Yes, we did say a meal of kangaroo. In Australia it's common and it's sustainable. Plus, it's lean on fat and high on protein.

While it's sad to be leaving this paradise, we are invigorated by the experiences, people and scenery that we were blessed with on this trip.

Some things we'll never forget:

  • The march of the ferrie penguins on Bruny Island with shearwaters circling and squealing overhead.
  • The howling wind (which broke Brad's sunglasses) and towering cliffs around Tasman Island.
  • Fresh oysters for $10 a dozen, chased by an oaky Chardonnay.
  • The porcupine-like echidna we saw on the trail to the Fluted Cape on Bruny Island. (To the uninitiated like us, it looks like a cross between a bunny, a platypus and a porcupine).
  • The symphony of birds and wildlife at sunrise every single morning.
  • The many stunning sunsets ... at Annette and Nick's, in the Barossa Valley, at the 12 Apostles on the Great Ocean Road, from the beach at Robe, at the Peron Sand Dunes on St.

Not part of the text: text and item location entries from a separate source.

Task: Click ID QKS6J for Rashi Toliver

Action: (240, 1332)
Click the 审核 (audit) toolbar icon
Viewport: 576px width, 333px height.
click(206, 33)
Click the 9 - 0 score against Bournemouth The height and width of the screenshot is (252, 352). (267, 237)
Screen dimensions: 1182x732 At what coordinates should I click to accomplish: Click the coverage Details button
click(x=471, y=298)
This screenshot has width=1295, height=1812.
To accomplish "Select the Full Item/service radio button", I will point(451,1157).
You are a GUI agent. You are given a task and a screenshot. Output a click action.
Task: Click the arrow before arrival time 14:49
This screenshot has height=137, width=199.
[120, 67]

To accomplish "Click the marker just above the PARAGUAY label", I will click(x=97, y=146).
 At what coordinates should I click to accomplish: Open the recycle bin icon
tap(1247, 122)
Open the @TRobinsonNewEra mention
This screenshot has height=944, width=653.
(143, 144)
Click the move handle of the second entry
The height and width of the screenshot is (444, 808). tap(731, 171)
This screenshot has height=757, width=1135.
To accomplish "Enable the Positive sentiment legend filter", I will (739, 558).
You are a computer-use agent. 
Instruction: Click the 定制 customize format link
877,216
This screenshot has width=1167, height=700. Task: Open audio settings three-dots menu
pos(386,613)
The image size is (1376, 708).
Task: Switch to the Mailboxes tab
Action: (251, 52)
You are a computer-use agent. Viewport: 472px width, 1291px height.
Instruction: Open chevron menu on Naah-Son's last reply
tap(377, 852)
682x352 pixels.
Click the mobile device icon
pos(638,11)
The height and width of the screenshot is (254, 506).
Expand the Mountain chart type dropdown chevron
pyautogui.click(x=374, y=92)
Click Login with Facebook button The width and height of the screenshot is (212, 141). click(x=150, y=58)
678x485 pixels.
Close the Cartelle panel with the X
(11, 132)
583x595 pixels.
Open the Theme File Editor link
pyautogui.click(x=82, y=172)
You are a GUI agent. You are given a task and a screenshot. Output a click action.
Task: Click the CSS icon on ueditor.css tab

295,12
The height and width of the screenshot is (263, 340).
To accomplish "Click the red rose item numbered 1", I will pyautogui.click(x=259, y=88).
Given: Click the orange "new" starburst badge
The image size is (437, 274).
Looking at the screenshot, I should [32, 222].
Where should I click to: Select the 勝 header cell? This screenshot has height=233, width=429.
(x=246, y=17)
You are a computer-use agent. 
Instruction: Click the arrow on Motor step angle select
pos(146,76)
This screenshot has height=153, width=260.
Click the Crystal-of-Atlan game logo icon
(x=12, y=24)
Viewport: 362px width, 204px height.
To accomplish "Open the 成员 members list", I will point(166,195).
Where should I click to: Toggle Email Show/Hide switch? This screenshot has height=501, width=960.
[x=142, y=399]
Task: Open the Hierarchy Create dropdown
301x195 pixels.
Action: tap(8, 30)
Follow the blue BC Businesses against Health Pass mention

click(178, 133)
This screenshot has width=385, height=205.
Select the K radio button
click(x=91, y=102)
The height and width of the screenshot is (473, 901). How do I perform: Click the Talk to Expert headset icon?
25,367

Helens Peninsula, in the shadow of the Hazards at Freycinet National Park, at Port Arthur, and The Neck connecting North and South Bruny Islands.
  • The feeling of isolation wherever we were in Tasmania. We weren't in the middle of nowhere ... we were on the edge of nowhere.
  • Sucking coffee through a Tim Tam cookie.
  • How cookies are "bisquits" ... and bisquits are "scones."
  • The generous and caring spirit and refreshing politeness of just about everyone we met.
  • Pot-belly stoves.
  • How people take time to have meaningful conversations. There's very little sense of "rush" here.
  • Polite drivers. They actually leave the fast lane for the fast cars.
  • Dry riesling, Australian style. Citrusy, minerally. And downright delicious.
  • Christmas carols and decorations when it was balmy warm outside and everyone is wearing shorts and sandals ... the holidays just don't seem the same to us unless it's winter.
  • Artisan cheeses made on small islands or small towns ... flavorful and wonderful.
  • Brad figuring out after two and a half weeks how to adjust the shutter speed on our new camera ... just in time for the last few days of our trip. (Manuals? Who needs 'em when you can fidget around and (eventually) figure things out?)
  • The bracing faceful of frigid air that greeted us at LAX ... it was just a day ago we were romping on a sun-drenched beach.
  • How paltry three weeks is to see such an enchanting land ... three months might come close to the time needed to see and do the things we enjoy.
Australia isn't a big country. It's a huge one. And we plan to be back to see some things that escaped us on this trip. Like the Great Barrier Reef and Uluru.

A couple more photos to show what we were fortunate to encounter:

The Ady Gil is famous for the making the fastest circumnavigation of the world ... but the day after we saw it, it was heading to Antarctica to protect whales from illegal hunts.


It's not ALL about the vine!


One of our Bruny Island dinners ... bought from the island's oyster shack.


The echidna ... part bunny, part platypus and part porcupine.


We thought it would be a 2.5-hour hike ... but then the climb to the top of the Fluted Cape got in our way and added an hour to our eventual time.

Sunday, December 6, 2009

Serendipity

We shouldn't be, but we often are amazed at how serendipity guides us on our travels.

For instance, if it wasn't for Mark, a friendly photographer on the Great Ocean Road, we never would have learned of http://www.wotif.com/, which has great deals for last-minute accommodations.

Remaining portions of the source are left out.